Dr. and Mrs. Thimann lived in the provost‘s house. It was a beautiful house with beautiful furnishings. Mrs. Thimann wove the fabric for the dining chair seats herself. Mrs. Thimann was an amazing woman and I admired her greatly. She was cheerful and talented and a good conversationalist. In my young eyes, she stood out as an educated, cultured, interesting, effective woman. I wanted to be like her.
We ate most of our meals in the dining hall where we had wonderful conversations with students and faculty. I remember lingering over empty plates chatting with people, hearing their stories, learning about their lives. I remember Don Wegant‘s kind face, George Baer‘s laugh, Ed Landsman‘s quiet smile, clusters of students talking together. The dining hall was a center of many gatherings– of Friday night steak nights and Sunday night sundae nights, college nights, dances, concerts.

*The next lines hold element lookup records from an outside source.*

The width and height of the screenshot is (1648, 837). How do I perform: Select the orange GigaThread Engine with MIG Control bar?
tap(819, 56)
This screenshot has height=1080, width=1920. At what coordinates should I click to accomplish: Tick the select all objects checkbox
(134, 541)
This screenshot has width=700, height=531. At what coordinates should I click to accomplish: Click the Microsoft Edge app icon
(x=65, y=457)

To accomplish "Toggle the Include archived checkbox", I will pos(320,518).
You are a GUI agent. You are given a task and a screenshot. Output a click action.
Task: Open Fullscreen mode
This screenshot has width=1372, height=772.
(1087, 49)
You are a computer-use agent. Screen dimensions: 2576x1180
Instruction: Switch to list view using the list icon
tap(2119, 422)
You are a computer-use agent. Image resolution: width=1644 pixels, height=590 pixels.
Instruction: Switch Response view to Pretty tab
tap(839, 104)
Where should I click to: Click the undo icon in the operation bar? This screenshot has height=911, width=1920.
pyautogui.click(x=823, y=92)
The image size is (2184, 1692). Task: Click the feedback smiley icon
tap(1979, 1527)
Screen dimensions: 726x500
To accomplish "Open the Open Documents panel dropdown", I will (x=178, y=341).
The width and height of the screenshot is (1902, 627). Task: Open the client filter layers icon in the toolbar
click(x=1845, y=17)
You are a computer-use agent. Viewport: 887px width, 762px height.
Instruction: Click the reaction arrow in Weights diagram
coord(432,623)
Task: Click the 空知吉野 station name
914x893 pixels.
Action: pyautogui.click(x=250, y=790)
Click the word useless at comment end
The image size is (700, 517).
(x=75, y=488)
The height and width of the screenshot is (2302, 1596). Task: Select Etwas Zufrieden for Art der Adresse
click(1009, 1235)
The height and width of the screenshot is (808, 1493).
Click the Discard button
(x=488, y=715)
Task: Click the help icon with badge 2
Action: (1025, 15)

I was bewildered by the weather in Santa Cruz. It wasn‘t at all what I was used to. I couldn‘t understand why it didn‘t rain except in the winter and why it wasn‘t hot in the summer. I felt lost, and it was apparent that I needed to know more about this place that was so foreign to me. Sol sat in on Ray Collett‘s California geography class. That helped enormously. Ray‘s beautiful slides of California introduced me to the many faces of this state and helped me feel more at home. I still remember my astonishment at seeing his stunning photos of tiger lilies growing in the wild here in California where they are native.
Even though we were supposed to enforce the rules, it seemed that our main role as preceptors was to actually listen to the girls and to use our common sense. “How do I get this soot out of my favorite shirt?” “May I make a cake in your kitchen?” “My roommate is crying, can you come talk to her?” I always kept a stash of chocolate chip cookies to hand out when needed. It seemed that chocolate chip cookies were a universal comfort food. Craig ate his fair share of cookies, often leaving with a handful to take along. When he graduated, he presented us with epoxy bookends he had made each of which encased one of my cookies!
It‘s hard to know how much to say here. I have so many wonderful, funny, touching memories, as I‘m sure most of you do. I guess I just want to say thanks to the whole Crown community for those beginning years, for the creative, lively bunch that you were (and hopefully still are!), and for the great friendships, some of which still endure. (And many thanks to Su Nerton for coaxing us to actually get it together to write down our memories and share them here.)